Background: Neonatal screening programs for sickle cell disease are now widespread in North American and European countries. Most programs apply isoelectric focusing or HPLC to detect hemoglobin variants. Because tandem mass spectrometry (MS/MS) is being used for screening of inherited metabolic disorders and allows protein identification, it was worth testing for hemoglobinopathy screening.
Methods: We minimized sample preparation and analysis times by avoiding prior purification, derivatization, or separation. We developed a tryptic digestion methodology to screen for the main clinically important variants (Hb S, Hb C, and Hb E) and β-thalassemia. To ensure proper discrimination between homozygote and heterozygote variants, we selected 4 transitions with good signal intensities for each specific peptide and calculated variant/Hb A ratios for each. Method validation included intra- and interseries variability, carryover, and limit of detection.
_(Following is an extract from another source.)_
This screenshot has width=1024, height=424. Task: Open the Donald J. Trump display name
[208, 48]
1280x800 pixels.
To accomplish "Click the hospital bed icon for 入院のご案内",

We also performed a comparative study with isoelectric focusing results on 2082 specimens.
Results: Intraassay imprecision values (CVs) varied between 2.5% and 30.7%. Interassay CVs were between 6.3% and 23.6%. Carryover was <0.03%, and the limit of detection was fixed at 1% of Hb S. According to the MS/MS settings (detection of Hb S, Hb C, Hb E, and β-globin production defects), the comparative study did not yield any discrepant results between the 2 techniques.
Conclusions: MS/MS is a reliable method for hemoglobinopathy neonatal screening.